▸ Directions:
The data should be restated word for word, in full.

▸ Dataset excerpts:

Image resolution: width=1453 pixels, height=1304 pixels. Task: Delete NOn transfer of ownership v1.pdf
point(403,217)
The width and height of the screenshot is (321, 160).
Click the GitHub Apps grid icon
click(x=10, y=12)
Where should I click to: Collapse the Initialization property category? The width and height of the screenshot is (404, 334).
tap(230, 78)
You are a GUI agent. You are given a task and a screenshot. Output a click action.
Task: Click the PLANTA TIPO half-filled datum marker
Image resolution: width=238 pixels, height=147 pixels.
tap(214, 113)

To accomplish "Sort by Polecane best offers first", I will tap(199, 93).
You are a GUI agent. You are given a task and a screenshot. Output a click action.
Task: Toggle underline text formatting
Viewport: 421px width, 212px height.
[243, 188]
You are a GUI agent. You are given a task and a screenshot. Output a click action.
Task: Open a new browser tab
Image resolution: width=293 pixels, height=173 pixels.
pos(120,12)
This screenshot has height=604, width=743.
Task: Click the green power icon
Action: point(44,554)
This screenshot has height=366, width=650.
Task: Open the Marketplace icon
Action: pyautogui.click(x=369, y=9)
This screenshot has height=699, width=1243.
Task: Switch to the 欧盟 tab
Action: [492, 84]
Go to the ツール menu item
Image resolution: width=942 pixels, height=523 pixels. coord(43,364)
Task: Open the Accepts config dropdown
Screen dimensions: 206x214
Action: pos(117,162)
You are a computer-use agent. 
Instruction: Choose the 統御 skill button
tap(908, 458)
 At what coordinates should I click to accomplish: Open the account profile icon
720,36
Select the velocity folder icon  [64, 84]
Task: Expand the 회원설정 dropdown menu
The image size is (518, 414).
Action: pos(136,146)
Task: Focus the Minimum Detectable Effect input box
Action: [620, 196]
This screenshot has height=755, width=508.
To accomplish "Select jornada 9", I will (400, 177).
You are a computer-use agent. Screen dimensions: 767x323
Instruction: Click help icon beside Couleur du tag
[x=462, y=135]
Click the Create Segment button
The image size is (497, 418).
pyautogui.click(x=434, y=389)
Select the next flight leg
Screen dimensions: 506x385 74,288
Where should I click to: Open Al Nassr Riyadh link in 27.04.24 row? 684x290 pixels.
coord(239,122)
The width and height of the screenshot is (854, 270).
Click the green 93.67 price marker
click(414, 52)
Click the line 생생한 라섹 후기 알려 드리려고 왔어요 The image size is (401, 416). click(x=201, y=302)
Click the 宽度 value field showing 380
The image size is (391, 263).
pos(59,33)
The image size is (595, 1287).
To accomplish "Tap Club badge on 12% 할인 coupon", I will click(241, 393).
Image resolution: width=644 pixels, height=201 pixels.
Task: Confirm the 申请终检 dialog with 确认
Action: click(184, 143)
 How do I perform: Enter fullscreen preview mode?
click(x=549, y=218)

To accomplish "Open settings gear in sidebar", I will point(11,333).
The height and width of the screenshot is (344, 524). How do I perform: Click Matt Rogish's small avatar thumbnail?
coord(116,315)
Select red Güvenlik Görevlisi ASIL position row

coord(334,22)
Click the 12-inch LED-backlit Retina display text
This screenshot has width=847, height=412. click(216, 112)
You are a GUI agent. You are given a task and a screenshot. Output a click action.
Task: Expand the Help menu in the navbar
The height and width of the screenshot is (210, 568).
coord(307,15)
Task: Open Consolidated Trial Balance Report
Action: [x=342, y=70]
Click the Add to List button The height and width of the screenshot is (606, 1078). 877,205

▸ Result of the task:
Image resolution: width=1453 pixels, height=1304 pixels. Task: Delete NOn transfer of ownership v1.pdf
point(403,217)
The width and height of the screenshot is (321, 160).
Click the GitHub Apps grid icon
click(x=10, y=12)
Where should I click to: Collapse the Initialization property category? The width and height of the screenshot is (404, 334).
tap(230, 78)
You are a GUI agent. You are given a task and a screenshot. Output a click action.
Task: Click the PLANTA TIPO half-filled datum marker
Image resolution: width=238 pixels, height=147 pixels.
tap(214, 113)

To accomplish "Sort by Polecane best offers first", I will tap(199, 93).
You are a GUI agent. You are given a task and a screenshot. Output a click action.
Task: Toggle underline text formatting
Viewport: 421px width, 212px height.
[243, 188]
You are a GUI agent. You are given a task and a screenshot. Output a click action.
Task: Open a new browser tab
Image resolution: width=293 pixels, height=173 pixels.
pos(120,12)
This screenshot has height=604, width=743.
Task: Click the green power icon
Action: point(44,554)
This screenshot has height=366, width=650.
Task: Open the Marketplace icon
Action: pyautogui.click(x=369, y=9)
This screenshot has height=699, width=1243.
Task: Switch to the 欧盟 tab
Action: [492, 84]
Go to the ツール menu item
Image resolution: width=942 pixels, height=523 pixels. coord(43,364)
Task: Open the Accepts config dropdown
Screen dimensions: 206x214
Action: pos(117,162)
You are a computer-use agent. 
Instruction: Choose the 統御 skill button
tap(908, 458)
 At what coordinates should I click to accomplish: Open the account profile icon
720,36
Select the velocity folder icon  [64, 84]
Task: Expand the 회원설정 dropdown menu
The image size is (518, 414).
Action: pos(136,146)
Task: Focus the Minimum Detectable Effect input box
Action: [620, 196]
This screenshot has height=755, width=508.
To accomplish "Select jornada 9", I will (400, 177).
You are a computer-use agent. Screen dimensions: 767x323
Instruction: Click help icon beside Couleur du tag
[x=462, y=135]
Click the Create Segment button
The image size is (497, 418).
pyautogui.click(x=434, y=389)
Select the next flight leg
Screen dimensions: 506x385 74,288
Where should I click to: Open Al Nassr Riyadh link in 27.04.24 row? 684x290 pixels.
coord(239,122)
The width and height of the screenshot is (854, 270).
Click the green 93.67 price marker
click(414, 52)
Click the line 생생한 라섹 후기 알려 드리려고 왔어요 The image size is (401, 416). click(x=201, y=302)
Click the 宽度 value field showing 380
The image size is (391, 263).
pos(59,33)
The image size is (595, 1287).
To accomplish "Tap Club badge on 12% 할인 coupon", I will click(241, 393).
Image resolution: width=644 pixels, height=201 pixels.
Task: Confirm the 申请终检 dialog with 确认
Action: click(184, 143)
 How do I perform: Enter fullscreen preview mode?
click(x=549, y=218)

To accomplish "Open settings gear in sidebar", I will point(11,333).
The height and width of the screenshot is (344, 524). How do I perform: Click Matt Rogish's small avatar thumbnail?
coord(116,315)
Select red Güvenlik Görevlisi ASIL position row

coord(334,22)
Click the 12-inch LED-backlit Retina display text
This screenshot has width=847, height=412. click(216, 112)
You are a GUI agent. You are given a task and a screenshot. Output a click action.
Task: Expand the Help menu in the navbar
The height and width of the screenshot is (210, 568).
coord(307,15)
Task: Open Consolidated Trial Balance Report
Action: [x=342, y=70]
Click the Add to List button The height and width of the screenshot is (606, 1078). 877,205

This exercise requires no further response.